Le Gouvernement fait preuve d’ambiguïté sur un possible retour des néonicotinoïdes
Le débat post-pétition sur la loi Duplomb en séance publique a montré les antagonismes existants entre groupes politiques sur une réintroduction des insecticides controversés. Mais il a aussi mis en lumière l‘ambiguïté du Gouvernement.

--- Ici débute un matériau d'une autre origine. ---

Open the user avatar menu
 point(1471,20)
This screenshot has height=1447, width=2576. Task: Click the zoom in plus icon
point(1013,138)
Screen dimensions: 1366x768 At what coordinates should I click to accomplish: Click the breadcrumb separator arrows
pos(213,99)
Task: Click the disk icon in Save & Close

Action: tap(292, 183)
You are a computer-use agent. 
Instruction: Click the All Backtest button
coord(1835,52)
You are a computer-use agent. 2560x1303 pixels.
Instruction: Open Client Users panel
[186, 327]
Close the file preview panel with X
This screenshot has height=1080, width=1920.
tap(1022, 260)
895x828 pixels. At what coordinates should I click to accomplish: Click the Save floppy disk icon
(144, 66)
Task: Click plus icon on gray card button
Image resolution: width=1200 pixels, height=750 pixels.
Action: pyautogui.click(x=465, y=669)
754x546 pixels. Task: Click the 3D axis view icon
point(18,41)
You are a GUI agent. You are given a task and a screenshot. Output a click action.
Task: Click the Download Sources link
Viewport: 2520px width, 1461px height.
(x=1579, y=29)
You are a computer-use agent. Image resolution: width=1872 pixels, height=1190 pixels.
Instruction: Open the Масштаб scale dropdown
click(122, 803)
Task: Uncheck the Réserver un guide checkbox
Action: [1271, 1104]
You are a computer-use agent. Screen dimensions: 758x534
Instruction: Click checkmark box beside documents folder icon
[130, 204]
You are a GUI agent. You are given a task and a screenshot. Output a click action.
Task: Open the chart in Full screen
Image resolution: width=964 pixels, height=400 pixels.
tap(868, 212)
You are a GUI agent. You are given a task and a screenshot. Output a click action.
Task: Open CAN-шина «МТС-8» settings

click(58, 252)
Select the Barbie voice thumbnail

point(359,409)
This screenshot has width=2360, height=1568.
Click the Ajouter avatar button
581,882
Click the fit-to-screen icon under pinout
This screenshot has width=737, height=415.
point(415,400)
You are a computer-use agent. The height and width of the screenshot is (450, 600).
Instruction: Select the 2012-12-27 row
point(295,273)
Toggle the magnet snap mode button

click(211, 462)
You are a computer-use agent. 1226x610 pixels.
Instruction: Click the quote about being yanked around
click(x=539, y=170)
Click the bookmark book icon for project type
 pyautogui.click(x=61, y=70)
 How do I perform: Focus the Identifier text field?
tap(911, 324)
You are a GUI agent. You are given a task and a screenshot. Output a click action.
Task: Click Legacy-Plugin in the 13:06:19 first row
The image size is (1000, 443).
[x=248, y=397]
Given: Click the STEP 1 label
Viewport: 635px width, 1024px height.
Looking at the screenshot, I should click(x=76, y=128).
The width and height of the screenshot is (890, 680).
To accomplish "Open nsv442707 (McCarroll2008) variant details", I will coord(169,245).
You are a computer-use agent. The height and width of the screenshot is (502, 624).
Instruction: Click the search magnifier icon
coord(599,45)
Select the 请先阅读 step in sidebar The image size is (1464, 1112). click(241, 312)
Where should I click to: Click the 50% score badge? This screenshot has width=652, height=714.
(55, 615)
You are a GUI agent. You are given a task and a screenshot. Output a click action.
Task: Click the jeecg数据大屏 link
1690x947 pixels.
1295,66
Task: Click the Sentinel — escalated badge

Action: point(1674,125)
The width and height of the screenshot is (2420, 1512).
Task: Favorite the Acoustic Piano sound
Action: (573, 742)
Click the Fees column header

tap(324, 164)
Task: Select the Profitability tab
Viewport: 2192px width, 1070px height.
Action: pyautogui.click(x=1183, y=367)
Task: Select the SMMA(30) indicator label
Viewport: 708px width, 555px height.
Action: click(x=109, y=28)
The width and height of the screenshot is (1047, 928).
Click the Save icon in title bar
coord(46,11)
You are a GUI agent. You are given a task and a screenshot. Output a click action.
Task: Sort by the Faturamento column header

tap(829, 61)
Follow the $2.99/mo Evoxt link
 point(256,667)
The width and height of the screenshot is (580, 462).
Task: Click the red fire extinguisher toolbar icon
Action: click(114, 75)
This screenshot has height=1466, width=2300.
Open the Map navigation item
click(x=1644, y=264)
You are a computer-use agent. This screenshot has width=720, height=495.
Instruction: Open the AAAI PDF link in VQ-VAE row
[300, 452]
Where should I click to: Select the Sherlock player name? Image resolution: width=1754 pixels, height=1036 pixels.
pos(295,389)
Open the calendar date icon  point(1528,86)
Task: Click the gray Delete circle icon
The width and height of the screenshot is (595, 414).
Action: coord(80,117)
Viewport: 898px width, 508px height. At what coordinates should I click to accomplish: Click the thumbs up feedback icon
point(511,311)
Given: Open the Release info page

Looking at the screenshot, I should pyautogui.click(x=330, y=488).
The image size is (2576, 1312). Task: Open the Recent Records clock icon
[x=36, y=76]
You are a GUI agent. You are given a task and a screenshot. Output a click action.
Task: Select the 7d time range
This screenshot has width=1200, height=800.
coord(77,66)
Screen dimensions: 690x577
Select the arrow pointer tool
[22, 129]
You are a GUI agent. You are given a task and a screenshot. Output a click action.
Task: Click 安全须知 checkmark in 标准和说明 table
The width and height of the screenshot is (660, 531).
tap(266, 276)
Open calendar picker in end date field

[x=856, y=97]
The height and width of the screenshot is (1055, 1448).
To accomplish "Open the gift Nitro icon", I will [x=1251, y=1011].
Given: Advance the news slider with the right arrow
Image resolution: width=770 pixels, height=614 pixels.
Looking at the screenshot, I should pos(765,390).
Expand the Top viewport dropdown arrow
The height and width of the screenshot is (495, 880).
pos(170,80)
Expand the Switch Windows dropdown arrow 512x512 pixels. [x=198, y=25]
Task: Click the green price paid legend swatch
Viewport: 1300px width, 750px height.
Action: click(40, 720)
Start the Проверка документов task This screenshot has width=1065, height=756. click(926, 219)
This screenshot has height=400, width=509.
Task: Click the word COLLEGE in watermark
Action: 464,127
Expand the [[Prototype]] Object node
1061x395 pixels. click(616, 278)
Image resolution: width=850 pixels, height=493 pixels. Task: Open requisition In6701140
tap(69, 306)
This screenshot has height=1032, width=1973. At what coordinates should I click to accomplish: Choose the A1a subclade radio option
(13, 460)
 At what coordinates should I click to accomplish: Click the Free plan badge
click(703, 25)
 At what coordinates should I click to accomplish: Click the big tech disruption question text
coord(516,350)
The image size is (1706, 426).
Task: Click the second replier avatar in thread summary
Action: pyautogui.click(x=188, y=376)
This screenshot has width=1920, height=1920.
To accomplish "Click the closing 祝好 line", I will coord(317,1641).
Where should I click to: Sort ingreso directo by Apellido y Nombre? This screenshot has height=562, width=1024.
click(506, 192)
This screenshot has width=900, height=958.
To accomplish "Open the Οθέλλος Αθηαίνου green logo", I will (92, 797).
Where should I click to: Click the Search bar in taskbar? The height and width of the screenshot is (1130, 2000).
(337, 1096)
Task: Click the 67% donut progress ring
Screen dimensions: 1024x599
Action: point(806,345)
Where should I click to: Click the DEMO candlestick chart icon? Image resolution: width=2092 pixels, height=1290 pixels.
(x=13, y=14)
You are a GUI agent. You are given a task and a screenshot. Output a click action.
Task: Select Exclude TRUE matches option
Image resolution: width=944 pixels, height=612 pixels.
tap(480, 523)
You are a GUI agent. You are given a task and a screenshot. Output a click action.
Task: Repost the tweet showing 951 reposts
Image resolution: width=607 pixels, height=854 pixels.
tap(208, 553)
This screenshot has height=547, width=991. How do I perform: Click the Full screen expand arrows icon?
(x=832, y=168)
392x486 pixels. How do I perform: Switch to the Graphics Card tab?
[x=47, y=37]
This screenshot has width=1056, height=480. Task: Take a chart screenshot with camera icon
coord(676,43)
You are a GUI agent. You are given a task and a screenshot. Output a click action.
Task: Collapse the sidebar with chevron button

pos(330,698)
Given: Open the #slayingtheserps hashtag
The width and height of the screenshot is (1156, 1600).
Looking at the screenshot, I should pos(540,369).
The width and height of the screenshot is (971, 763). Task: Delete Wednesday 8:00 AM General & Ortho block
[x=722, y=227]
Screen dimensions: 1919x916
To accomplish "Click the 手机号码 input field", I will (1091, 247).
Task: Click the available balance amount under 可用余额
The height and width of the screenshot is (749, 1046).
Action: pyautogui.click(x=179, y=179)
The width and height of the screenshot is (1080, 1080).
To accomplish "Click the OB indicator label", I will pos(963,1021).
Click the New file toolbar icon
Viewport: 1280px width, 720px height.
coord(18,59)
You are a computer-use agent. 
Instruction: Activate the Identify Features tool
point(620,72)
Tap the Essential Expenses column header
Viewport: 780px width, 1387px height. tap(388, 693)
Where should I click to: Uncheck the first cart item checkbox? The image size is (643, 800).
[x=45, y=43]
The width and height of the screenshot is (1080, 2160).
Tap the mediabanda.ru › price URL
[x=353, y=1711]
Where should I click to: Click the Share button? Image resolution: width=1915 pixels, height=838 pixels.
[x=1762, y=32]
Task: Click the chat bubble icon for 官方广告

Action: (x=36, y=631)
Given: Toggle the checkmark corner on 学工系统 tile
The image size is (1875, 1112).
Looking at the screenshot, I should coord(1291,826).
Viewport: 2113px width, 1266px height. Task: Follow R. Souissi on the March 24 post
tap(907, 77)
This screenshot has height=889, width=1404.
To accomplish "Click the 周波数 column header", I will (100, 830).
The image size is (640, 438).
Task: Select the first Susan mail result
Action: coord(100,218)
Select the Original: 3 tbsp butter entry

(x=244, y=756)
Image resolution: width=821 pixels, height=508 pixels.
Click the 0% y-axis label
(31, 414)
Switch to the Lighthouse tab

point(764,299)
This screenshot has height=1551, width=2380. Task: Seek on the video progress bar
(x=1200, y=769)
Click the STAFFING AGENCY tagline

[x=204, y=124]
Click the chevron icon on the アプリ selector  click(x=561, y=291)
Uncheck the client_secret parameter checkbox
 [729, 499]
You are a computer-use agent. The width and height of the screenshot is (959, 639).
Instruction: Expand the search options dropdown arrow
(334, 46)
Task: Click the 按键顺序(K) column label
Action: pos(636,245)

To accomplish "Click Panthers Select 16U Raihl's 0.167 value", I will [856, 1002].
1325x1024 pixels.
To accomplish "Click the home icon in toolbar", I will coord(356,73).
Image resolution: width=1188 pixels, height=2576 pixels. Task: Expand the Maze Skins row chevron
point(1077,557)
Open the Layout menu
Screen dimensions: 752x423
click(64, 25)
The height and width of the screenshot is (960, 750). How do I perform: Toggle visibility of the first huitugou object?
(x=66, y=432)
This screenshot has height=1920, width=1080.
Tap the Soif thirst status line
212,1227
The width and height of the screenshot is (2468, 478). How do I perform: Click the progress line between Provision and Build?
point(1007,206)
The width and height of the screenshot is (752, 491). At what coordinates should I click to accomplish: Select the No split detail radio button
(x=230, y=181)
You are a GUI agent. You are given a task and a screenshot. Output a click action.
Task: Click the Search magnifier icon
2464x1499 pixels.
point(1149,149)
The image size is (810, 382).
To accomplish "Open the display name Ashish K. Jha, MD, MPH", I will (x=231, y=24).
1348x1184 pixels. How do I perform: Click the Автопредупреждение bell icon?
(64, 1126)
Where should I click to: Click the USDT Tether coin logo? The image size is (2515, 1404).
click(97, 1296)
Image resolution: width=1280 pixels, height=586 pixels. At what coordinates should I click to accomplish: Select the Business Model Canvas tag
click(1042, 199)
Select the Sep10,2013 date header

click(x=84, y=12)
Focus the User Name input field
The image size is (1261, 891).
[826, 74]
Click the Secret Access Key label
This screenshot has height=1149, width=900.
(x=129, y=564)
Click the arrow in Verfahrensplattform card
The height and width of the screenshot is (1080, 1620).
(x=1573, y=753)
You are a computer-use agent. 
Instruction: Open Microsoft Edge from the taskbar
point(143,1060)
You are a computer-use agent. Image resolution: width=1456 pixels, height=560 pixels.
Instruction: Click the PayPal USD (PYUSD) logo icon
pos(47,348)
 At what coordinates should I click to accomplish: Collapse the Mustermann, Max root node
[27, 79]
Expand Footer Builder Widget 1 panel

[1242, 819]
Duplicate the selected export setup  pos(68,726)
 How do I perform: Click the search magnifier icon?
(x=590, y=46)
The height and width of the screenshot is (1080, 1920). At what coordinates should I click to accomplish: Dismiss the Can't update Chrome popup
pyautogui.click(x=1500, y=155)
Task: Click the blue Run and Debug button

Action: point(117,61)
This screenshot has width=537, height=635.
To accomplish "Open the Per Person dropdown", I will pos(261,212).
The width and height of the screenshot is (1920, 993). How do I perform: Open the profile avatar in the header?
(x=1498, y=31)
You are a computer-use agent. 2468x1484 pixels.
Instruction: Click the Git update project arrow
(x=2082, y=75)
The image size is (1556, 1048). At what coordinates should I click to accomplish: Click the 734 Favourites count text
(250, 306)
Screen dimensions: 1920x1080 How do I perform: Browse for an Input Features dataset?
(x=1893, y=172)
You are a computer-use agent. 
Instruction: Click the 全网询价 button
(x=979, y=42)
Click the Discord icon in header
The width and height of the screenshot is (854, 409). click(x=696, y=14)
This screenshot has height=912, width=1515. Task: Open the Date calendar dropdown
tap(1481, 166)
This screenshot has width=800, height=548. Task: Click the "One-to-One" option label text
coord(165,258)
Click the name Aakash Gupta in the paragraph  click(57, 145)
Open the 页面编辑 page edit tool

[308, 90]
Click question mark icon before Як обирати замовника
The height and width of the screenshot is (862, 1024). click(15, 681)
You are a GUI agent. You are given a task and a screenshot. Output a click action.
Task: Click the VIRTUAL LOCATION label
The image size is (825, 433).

Agroécologie | 12.02.2026 |https://www.actu-environnement.com/ae/news/neonicotinoides-ambiguite-gouvernement-debat-public-loi-duplomb-47525.php4

Le débat aura permis de mettre de nouveau à jour les divergences d’approche sur les pesticides, mais aussi l’instrumentalisation du débat par certains responsables politiques. Ce mercredi 11 février, s’est tenu à l’Assemblée nationale en séance publique le débat relatif à la pétition « Non à la loi Duplomb » qui a réuni plus de 2 millions de signatures. Un débat qui n’a pas de conséquence directe sur le texte de loi promulgué le 11 août dernier après la censure par le Conseil constitutionnel de la disposition qui permettait une réintroduction des insecticides néonicotinoïdes accusés de décimer les pollinisateurs et de menacer la santé humaine.
Mais ce débat permet d’avoir un éclairage sur les intentions du législateur et du Gouvernement, si tant est qu’elles puissent être éclaircies, alors que le Premier ministre a annoncé, le 13 janvier, une nouvelle loi d’urgence sur l’agriculture et que le sénateur Laurent Duplomb a déposé une nouvelle proposition de loi destinée à réintroduire les insecticides systémiques dans certaines cultures.
Désaccord profond entre les groupes
« Les auditions conduites dans le cadre de l’examen de cette pétition ainsi que les débats en commission des affaires économiques, le 5 novembre, ont permis d’approfondir nos analyses respectives. Elles n’ont fait que confirmer un désaccord de fond entre les groupes de cette Assemblée. Alors que les pétitionnaires dénoncent une loi qu’ils qualifient d’« aberration scientifique, éthique, environnementale et sanitaire », les échanges menés avec les représentants du monde scientifique, médical et environnemental et avec les filières agricoles concernées me conduisent à réaffirmer une position constante : cette loi était juste, nécessaire et équilibrée, y compris dans sa mesure la plus emblématique, aujourd’hui censurée par le Conseil constitutionnel, à savoir l’ouverture d’un usage dérogatoire de l’acétamipride pour les filières sans alternative », a affirmé Hélène Laporte (RN), corapporteure de la commission des affaires économiques.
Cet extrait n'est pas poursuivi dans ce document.